» EXERCISE DETAILS:
In the rows below, change each "GUI agent" to "screen assistant" and keep everything else the same.
-- START RECORDS SHOWN --
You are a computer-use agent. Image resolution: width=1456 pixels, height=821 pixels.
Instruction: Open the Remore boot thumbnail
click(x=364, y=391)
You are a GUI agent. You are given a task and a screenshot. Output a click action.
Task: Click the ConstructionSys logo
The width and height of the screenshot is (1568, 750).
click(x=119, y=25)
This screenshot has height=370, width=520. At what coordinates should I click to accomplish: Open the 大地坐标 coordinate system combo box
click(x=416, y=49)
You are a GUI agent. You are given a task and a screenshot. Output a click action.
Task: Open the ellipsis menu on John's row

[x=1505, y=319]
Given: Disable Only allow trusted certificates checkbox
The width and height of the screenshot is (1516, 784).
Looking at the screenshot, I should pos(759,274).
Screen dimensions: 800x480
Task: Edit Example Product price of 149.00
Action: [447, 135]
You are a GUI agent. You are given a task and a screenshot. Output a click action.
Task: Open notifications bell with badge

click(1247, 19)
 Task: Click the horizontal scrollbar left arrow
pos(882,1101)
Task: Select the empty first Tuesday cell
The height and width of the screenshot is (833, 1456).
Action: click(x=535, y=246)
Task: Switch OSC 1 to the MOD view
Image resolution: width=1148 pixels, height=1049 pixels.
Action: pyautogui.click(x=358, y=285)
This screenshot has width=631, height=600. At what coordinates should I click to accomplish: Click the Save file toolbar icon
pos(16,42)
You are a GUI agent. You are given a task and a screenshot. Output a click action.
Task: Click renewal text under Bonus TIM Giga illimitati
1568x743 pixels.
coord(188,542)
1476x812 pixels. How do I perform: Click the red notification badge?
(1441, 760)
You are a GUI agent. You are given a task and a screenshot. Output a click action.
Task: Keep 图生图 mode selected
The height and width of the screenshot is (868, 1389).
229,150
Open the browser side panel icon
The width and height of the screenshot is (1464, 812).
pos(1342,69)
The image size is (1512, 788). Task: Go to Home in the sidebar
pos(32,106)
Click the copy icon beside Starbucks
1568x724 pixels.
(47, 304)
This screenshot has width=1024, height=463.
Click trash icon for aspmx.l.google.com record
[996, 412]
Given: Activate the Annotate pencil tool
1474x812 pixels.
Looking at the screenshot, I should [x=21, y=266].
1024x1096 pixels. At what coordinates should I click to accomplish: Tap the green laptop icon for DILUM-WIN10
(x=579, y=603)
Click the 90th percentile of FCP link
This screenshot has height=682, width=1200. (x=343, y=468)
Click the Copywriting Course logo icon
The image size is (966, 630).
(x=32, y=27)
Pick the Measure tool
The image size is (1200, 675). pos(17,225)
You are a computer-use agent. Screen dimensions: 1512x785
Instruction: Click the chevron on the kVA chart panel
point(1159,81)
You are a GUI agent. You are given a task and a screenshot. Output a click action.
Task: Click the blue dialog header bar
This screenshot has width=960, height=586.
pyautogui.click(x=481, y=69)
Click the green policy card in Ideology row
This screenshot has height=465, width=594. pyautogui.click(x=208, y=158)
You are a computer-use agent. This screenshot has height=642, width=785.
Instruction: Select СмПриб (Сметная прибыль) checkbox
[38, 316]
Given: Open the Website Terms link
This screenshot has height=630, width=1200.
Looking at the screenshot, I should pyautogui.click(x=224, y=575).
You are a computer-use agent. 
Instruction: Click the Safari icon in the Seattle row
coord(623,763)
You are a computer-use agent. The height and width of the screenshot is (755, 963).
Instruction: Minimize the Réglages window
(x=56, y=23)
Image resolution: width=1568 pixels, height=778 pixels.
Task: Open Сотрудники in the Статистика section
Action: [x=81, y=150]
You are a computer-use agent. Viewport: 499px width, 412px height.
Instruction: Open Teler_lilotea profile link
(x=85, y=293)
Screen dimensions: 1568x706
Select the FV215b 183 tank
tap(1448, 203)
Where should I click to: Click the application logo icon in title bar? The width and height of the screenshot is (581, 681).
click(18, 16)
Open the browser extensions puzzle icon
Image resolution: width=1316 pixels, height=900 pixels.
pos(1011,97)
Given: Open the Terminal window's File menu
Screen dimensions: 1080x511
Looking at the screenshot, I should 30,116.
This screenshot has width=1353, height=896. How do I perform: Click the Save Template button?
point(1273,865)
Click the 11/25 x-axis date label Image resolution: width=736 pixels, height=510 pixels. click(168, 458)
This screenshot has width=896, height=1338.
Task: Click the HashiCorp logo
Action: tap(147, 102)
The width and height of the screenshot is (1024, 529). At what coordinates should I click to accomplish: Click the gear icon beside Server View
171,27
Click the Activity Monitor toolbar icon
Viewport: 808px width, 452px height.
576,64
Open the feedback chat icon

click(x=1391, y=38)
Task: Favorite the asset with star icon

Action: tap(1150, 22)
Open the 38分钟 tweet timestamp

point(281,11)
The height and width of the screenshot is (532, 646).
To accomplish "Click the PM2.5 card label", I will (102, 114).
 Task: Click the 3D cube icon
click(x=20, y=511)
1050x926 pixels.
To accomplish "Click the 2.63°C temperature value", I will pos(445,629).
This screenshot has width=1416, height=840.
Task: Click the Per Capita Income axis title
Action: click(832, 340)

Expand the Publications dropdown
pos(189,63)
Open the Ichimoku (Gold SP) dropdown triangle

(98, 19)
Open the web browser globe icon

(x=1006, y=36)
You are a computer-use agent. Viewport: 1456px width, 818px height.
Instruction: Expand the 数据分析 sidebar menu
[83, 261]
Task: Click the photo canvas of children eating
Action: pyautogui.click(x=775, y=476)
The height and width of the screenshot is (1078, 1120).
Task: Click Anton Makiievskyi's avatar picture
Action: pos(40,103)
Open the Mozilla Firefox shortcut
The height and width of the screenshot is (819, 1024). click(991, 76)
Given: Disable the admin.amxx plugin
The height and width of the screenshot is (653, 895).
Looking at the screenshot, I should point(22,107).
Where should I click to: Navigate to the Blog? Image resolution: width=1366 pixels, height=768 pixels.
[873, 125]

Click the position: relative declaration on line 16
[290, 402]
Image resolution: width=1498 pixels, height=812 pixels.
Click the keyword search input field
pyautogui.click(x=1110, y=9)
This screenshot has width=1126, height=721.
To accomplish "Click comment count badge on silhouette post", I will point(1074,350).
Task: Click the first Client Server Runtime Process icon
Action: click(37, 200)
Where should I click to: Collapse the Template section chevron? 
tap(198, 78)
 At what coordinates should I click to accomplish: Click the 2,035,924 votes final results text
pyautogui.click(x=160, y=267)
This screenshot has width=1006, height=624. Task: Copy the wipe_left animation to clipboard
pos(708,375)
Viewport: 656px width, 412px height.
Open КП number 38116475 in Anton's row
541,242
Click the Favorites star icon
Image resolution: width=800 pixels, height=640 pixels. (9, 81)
-- END RECORDS SHOWN --
» SOLUTION TO THE EXERCISE:
You are a computer-use agent. Image resolution: width=1456 pixels, height=821 pixels.
Instruction: Open the Remore boot thumbnail
click(x=364, y=391)
You are a screen assistant. You are given a task and a screenshot. Output a click action.
Task: Click the ConstructionSys logo
The width and height of the screenshot is (1568, 750).
click(x=119, y=25)
This screenshot has height=370, width=520. At what coordinates should I click to accomplish: Open the 大地坐标 coordinate system combo box
click(x=416, y=49)
You are a screen assistant. You are given a task and a screenshot. Output a click action.
Task: Open the ellipsis menu on John's row

[x=1505, y=319]
Given: Disable Only allow trusted certificates checkbox
The width and height of the screenshot is (1516, 784).
Looking at the screenshot, I should pos(759,274).
Screen dimensions: 800x480
Task: Edit Example Product price of 149.00
Action: [447, 135]
You are a screen assistant. You are given a task and a screenshot. Output a click action.
Task: Open notifications bell with badge

click(1247, 19)
 Task: Click the horizontal scrollbar left arrow
pos(882,1101)
Task: Select the empty first Tuesday cell
The height and width of the screenshot is (833, 1456).
Action: click(x=535, y=246)
Task: Switch OSC 1 to the MOD view
Image resolution: width=1148 pixels, height=1049 pixels.
Action: pyautogui.click(x=358, y=285)
This screenshot has width=631, height=600. At what coordinates should I click to accomplish: Click the Save file toolbar icon
pos(16,42)
You are a screen assistant. You are given a task and a screenshot. Output a click action.
Task: Click renewal text under Bonus TIM Giga illimitati
1568x743 pixels.
coord(188,542)
1476x812 pixels. How do I perform: Click the red notification badge?
(1441, 760)
You are a screen assistant. You are given a task and a screenshot. Output a click action.
Task: Keep 图生图 mode selected
The height and width of the screenshot is (868, 1389).
229,150
Open the browser side panel icon
The width and height of the screenshot is (1464, 812).
pos(1342,69)
The image size is (1512, 788). Task: Go to Home in the sidebar
pos(32,106)
Click the copy icon beside Starbucks
1568x724 pixels.
(47, 304)
This screenshot has width=1024, height=463.
Click trash icon for aspmx.l.google.com record
[996, 412]
Given: Activate the Annotate pencil tool
1474x812 pixels.
Looking at the screenshot, I should [x=21, y=266].
1024x1096 pixels. At what coordinates should I click to accomplish: Tap the green laptop icon for DILUM-WIN10
(x=579, y=603)
Click the 90th percentile of FCP link
This screenshot has height=682, width=1200. (x=343, y=468)
Click the Copywriting Course logo icon
The image size is (966, 630).
(x=32, y=27)
Pick the Measure tool
The image size is (1200, 675). pos(17,225)
You are a computer-use agent. Screen dimensions: 1512x785
Instruction: Click the chevron on the kVA chart panel
point(1159,81)
You are a screen assistant. You are given a task and a screenshot. Output a click action.
Task: Click the blue dialog header bar
This screenshot has width=960, height=586.
pyautogui.click(x=481, y=69)
Click the green policy card in Ideology row
This screenshot has height=465, width=594. pyautogui.click(x=208, y=158)
You are a computer-use agent. This screenshot has height=642, width=785.
Instruction: Select СмПриб (Сметная прибыль) checkbox
[38, 316]
Given: Open the Website Terms link
This screenshot has height=630, width=1200.
Looking at the screenshot, I should pyautogui.click(x=224, y=575).
You are a computer-use agent. 
Instruction: Click the Safari icon in the Seattle row
coord(623,763)
You are a computer-use agent. The height and width of the screenshot is (755, 963).
Instruction: Minimize the Réglages window
(x=56, y=23)
Image resolution: width=1568 pixels, height=778 pixels.
Task: Open Сотрудники in the Статистика section
Action: [x=81, y=150]
You are a computer-use agent. Viewport: 499px width, 412px height.
Instruction: Open Teler_lilotea profile link
(x=85, y=293)
Screen dimensions: 1568x706
Select the FV215b 183 tank
tap(1448, 203)
Where should I click to: Click the application logo icon in title bar? The width and height of the screenshot is (581, 681).
click(18, 16)
Open the browser extensions puzzle icon
Image resolution: width=1316 pixels, height=900 pixels.
pos(1011,97)
Given: Open the Terminal window's File menu
Screen dimensions: 1080x511
Looking at the screenshot, I should 30,116.
This screenshot has width=1353, height=896. How do I perform: Click the Save Template button?
point(1273,865)
Click the 11/25 x-axis date label Image resolution: width=736 pixels, height=510 pixels. click(168, 458)
This screenshot has width=896, height=1338.
Task: Click the HashiCorp logo
Action: tap(147, 102)
The width and height of the screenshot is (1024, 529). At what coordinates should I click to accomplish: Click the gear icon beside Server View
171,27
Click the Activity Monitor toolbar icon
Viewport: 808px width, 452px height.
576,64
Open the feedback chat icon

click(x=1391, y=38)
Task: Favorite the asset with star icon

Action: tap(1150, 22)
Open the 38分钟 tweet timestamp

point(281,11)
The height and width of the screenshot is (532, 646).
To accomplish "Click the PM2.5 card label", I will (102, 114).
 Task: Click the 3D cube icon
click(x=20, y=511)
1050x926 pixels.
To accomplish "Click the 2.63°C temperature value", I will pos(445,629).
This screenshot has width=1416, height=840.
Task: Click the Per Capita Income axis title
Action: click(832, 340)

Expand the Publications dropdown
pos(189,63)
Open the Ichimoku (Gold SP) dropdown triangle

(98, 19)
Open the web browser globe icon

(x=1006, y=36)
You are a computer-use agent. Viewport: 1456px width, 818px height.
Instruction: Expand the 数据分析 sidebar menu
[83, 261]
Task: Click the photo canvas of children eating
Action: pyautogui.click(x=775, y=476)
The height and width of the screenshot is (1078, 1120).
Task: Click Anton Makiievskyi's avatar picture
Action: pos(40,103)
Open the Mozilla Firefox shortcut
The height and width of the screenshot is (819, 1024). click(991, 76)
Given: Disable the admin.amxx plugin
The height and width of the screenshot is (653, 895).
Looking at the screenshot, I should point(22,107).
Where should I click to: Navigate to the Blog? Image resolution: width=1366 pixels, height=768 pixels.
[873, 125]

Click the position: relative declaration on line 16
[290, 402]
Image resolution: width=1498 pixels, height=812 pixels.
Click the keyword search input field
pyautogui.click(x=1110, y=9)
This screenshot has width=1126, height=721.
To accomplish "Click comment count badge on silhouette post", I will point(1074,350).
Task: Click the first Client Server Runtime Process icon
Action: click(37, 200)
Where should I click to: Collapse the Template section chevron? 
tap(198, 78)
 At what coordinates should I click to accomplish: Click the 2,035,924 votes final results text
pyautogui.click(x=160, y=267)
This screenshot has width=1006, height=624. Task: Copy the wipe_left animation to clipboard
pos(708,375)
Viewport: 656px width, 412px height.
Open КП number 38116475 in Anton's row
541,242
Click the Favorites star icon
Image resolution: width=800 pixels, height=640 pixels. (9, 81)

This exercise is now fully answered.